- _THE PROBLEM_
Look through the records that follow and state how many lines hold the word "chevron", without adding anything.

- _GIVEN DATA_
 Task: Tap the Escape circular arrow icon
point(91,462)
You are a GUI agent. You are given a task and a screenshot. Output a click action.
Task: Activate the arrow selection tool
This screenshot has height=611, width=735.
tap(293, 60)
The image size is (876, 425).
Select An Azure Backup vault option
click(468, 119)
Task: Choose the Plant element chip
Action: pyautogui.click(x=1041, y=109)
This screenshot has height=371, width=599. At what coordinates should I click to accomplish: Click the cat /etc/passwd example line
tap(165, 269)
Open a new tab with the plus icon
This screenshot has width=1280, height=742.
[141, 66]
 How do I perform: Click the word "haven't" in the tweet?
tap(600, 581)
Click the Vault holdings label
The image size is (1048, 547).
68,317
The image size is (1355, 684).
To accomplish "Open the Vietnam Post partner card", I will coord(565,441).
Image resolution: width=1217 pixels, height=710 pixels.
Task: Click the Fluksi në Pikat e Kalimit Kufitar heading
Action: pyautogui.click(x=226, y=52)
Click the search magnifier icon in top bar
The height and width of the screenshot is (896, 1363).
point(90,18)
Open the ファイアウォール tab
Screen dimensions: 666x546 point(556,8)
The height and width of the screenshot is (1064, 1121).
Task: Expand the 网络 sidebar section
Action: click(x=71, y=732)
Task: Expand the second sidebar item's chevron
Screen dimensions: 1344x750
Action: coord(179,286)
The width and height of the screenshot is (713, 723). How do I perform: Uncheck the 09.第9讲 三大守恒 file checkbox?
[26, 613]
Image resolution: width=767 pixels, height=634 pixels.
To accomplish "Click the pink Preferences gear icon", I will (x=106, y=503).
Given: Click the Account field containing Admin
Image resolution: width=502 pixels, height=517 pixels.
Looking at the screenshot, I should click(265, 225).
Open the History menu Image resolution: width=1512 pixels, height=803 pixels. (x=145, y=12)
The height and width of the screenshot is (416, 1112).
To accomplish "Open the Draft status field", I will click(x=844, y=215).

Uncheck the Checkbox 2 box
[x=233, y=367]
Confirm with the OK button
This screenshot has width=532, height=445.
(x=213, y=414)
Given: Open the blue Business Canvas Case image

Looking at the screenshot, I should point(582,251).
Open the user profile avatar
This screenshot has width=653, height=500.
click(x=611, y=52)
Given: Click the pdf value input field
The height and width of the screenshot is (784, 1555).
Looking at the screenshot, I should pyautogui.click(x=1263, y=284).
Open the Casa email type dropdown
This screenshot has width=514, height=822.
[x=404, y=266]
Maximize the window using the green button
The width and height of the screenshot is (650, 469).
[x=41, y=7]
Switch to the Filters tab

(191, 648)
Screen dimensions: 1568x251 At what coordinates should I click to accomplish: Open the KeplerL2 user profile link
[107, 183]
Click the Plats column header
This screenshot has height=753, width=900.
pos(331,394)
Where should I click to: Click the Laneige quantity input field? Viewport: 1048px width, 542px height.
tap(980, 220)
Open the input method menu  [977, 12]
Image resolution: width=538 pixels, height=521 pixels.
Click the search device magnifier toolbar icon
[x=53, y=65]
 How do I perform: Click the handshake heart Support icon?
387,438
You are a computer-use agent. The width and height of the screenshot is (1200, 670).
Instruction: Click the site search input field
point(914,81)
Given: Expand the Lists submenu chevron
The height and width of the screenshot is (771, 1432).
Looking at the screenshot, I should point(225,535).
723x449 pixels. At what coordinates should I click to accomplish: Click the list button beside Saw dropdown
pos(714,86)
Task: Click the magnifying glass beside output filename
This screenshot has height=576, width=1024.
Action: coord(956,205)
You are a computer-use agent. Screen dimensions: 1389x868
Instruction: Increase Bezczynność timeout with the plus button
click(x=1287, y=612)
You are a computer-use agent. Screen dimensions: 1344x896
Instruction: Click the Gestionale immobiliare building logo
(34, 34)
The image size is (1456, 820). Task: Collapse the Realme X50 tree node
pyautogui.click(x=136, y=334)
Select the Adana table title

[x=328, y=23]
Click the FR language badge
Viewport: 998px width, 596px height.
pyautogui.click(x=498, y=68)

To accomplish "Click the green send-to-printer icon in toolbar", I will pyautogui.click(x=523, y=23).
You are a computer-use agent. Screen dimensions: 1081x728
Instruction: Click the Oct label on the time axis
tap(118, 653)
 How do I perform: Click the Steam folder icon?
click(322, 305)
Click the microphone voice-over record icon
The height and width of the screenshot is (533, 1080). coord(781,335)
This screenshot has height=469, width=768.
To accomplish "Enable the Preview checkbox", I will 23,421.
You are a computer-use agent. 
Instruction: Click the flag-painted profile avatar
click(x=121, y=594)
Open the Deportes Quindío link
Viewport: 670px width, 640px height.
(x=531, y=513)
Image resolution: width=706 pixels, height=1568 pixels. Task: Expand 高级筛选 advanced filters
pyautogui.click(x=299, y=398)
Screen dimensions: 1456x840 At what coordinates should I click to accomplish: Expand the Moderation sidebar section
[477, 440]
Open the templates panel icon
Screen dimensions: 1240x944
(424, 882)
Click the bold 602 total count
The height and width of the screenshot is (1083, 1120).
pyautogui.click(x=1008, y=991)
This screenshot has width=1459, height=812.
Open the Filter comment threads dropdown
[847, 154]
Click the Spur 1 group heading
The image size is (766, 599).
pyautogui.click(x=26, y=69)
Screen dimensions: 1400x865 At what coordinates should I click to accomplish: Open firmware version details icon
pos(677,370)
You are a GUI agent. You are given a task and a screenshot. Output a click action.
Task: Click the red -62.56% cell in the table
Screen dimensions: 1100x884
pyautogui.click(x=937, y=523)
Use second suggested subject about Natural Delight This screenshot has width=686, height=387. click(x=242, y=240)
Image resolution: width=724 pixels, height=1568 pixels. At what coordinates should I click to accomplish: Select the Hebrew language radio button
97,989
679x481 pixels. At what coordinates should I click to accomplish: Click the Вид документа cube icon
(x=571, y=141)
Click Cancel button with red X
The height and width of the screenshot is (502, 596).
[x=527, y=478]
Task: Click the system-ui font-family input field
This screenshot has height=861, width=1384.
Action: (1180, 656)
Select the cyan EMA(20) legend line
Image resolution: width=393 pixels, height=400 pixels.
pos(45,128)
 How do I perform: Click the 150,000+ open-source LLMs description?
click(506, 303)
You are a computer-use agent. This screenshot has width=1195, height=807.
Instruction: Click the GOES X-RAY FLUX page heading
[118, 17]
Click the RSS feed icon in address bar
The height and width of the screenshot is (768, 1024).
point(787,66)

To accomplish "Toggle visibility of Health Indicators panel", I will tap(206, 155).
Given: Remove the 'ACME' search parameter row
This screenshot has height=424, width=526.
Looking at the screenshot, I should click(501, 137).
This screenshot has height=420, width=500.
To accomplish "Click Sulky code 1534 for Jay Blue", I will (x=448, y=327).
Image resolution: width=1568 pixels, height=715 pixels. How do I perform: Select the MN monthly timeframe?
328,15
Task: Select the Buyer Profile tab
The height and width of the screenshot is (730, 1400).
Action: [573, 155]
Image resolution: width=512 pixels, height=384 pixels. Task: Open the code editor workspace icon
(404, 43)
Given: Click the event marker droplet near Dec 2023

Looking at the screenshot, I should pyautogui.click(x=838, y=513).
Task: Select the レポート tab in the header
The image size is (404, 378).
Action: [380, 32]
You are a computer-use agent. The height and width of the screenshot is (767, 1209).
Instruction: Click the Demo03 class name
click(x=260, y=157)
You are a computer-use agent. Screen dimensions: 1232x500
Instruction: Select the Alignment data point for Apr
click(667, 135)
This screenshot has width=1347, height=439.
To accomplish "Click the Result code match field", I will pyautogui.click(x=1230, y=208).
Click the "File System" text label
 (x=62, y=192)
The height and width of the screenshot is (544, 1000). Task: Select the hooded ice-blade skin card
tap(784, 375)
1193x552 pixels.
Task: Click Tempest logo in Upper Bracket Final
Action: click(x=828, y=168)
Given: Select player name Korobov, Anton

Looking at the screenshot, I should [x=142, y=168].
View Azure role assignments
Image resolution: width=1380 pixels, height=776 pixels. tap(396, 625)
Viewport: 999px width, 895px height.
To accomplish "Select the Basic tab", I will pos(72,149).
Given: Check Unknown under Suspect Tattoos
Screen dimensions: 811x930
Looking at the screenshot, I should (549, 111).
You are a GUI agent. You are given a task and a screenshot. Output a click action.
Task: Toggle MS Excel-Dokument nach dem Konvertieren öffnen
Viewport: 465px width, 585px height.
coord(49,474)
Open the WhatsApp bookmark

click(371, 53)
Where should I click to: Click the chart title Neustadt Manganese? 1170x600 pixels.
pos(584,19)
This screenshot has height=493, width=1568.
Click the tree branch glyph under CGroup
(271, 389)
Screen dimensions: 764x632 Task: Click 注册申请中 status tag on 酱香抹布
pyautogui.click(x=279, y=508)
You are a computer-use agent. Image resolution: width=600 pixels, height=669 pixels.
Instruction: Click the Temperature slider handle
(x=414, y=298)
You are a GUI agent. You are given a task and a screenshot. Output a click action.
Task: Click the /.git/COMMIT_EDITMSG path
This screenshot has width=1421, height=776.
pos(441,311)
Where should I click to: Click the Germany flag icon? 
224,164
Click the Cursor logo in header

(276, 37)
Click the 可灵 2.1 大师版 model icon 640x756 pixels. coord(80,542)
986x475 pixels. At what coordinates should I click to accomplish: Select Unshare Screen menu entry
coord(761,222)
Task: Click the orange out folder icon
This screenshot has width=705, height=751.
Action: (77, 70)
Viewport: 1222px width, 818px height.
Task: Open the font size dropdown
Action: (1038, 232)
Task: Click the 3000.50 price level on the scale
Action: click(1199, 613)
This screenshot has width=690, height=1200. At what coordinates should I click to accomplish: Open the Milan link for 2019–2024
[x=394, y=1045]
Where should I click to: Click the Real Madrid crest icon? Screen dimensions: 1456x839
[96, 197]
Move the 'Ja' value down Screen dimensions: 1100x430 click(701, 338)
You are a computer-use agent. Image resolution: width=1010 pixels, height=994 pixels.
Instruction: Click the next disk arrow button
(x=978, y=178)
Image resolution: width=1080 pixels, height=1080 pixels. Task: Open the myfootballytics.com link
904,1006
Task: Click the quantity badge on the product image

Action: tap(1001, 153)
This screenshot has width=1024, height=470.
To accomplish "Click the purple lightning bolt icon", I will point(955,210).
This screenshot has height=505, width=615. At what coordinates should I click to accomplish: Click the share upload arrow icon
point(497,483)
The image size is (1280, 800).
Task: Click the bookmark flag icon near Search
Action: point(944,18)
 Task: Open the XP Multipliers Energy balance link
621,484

- _ANSWER BOX_
2